| Instructions for the task |
Copy each line of the entries below that contains the string "panel".

| Task input |
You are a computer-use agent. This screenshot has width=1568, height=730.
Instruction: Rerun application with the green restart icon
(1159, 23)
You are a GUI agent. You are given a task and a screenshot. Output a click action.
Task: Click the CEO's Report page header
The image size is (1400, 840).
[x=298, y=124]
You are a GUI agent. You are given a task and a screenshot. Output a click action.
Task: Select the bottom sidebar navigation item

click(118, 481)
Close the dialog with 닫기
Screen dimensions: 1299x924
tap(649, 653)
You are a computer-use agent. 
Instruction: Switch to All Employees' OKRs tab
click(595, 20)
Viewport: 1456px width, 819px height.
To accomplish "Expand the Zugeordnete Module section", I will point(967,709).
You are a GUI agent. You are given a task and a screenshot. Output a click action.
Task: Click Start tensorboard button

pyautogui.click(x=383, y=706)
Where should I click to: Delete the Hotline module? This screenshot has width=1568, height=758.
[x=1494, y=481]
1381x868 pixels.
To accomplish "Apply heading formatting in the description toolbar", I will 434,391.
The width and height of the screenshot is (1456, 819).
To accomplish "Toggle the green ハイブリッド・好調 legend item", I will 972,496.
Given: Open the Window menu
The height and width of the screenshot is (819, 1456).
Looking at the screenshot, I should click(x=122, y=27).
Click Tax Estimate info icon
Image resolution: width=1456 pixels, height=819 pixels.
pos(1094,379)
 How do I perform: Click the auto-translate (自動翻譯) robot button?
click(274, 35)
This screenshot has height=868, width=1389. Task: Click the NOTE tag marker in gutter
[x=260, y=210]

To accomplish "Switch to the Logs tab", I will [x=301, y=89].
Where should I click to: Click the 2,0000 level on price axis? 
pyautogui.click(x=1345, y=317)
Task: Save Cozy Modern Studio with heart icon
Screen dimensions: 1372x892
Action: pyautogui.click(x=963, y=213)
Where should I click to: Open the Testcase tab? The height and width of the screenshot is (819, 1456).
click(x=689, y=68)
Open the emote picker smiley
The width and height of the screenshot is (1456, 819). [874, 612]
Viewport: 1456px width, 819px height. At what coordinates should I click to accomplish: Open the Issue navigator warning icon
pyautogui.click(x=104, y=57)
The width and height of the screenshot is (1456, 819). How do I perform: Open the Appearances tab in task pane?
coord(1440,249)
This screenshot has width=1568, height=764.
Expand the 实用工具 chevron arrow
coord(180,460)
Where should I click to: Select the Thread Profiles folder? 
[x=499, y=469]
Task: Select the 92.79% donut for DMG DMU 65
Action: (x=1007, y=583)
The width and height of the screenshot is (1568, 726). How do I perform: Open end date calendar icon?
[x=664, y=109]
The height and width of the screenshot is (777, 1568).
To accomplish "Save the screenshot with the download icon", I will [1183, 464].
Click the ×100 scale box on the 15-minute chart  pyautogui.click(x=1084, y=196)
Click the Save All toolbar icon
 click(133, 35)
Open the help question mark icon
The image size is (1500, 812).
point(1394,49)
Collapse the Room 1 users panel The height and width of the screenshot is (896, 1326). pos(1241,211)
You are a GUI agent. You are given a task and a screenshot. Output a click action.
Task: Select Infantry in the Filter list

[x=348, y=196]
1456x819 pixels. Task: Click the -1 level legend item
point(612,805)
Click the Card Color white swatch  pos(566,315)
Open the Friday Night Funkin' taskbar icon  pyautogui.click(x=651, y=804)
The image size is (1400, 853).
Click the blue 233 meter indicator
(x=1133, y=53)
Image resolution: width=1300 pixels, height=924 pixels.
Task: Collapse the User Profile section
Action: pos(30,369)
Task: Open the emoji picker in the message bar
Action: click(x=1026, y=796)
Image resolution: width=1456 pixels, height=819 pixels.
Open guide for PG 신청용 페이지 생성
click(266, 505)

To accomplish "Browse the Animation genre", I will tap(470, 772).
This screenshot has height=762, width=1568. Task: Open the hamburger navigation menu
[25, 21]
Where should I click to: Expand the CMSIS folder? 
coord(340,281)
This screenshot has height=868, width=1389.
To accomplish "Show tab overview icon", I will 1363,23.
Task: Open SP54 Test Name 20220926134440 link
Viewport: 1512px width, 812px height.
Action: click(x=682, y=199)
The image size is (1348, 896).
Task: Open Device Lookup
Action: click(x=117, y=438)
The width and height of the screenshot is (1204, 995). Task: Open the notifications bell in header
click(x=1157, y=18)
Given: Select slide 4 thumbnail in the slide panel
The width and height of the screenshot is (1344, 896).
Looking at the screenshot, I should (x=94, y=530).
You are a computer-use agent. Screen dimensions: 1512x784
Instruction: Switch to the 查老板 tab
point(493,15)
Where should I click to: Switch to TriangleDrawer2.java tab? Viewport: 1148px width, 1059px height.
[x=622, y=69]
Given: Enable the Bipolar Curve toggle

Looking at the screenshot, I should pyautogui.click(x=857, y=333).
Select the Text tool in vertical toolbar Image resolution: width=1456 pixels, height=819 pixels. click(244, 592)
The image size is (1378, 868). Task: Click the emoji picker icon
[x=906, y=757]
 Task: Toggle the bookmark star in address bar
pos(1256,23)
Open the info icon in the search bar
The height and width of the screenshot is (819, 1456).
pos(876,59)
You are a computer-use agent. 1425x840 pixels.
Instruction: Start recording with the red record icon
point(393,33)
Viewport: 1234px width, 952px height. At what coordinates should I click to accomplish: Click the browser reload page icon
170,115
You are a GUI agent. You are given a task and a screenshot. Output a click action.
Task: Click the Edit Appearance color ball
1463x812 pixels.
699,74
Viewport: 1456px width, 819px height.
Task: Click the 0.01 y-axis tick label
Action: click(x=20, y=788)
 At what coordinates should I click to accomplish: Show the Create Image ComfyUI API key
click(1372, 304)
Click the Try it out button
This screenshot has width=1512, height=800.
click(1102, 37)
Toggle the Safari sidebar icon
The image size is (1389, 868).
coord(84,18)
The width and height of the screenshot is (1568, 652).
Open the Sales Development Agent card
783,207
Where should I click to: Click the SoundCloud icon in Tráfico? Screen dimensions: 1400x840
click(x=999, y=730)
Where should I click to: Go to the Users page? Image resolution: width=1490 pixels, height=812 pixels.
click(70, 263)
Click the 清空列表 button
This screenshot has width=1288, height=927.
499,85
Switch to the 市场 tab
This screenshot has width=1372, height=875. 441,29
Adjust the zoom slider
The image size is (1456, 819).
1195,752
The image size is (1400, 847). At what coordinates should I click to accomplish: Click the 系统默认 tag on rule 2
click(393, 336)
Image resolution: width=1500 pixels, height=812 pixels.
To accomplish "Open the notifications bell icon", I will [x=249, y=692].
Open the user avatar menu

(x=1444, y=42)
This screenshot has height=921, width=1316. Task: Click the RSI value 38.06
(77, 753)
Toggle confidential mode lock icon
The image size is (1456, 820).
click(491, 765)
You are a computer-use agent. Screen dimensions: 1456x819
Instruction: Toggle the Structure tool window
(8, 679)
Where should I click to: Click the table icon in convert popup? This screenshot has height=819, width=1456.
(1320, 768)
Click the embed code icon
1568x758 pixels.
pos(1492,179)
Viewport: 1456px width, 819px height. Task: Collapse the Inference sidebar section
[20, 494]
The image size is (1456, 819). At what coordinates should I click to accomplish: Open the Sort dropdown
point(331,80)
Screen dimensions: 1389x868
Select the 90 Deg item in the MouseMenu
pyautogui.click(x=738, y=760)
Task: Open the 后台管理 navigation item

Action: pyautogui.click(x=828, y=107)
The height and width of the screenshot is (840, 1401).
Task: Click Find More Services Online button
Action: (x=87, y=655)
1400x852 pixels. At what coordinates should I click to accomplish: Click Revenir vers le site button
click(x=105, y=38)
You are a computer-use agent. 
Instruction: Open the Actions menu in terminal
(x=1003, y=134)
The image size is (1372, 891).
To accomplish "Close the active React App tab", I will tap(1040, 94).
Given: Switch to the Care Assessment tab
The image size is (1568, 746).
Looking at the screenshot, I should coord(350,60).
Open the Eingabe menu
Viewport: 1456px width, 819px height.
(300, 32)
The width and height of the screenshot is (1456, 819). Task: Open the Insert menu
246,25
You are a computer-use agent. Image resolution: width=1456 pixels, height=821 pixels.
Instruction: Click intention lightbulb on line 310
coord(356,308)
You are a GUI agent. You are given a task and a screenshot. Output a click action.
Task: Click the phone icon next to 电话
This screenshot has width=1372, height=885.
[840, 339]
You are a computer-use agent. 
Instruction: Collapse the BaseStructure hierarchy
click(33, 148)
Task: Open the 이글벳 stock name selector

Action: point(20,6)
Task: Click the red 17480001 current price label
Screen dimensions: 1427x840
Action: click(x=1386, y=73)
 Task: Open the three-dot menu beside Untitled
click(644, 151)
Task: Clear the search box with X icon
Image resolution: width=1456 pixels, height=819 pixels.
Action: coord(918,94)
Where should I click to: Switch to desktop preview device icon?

| Task output |
Collapse the Room 1 users panel The height and width of the screenshot is (896, 1326). pos(1241,211)
Given: Select slide 4 thumbnail in the slide panel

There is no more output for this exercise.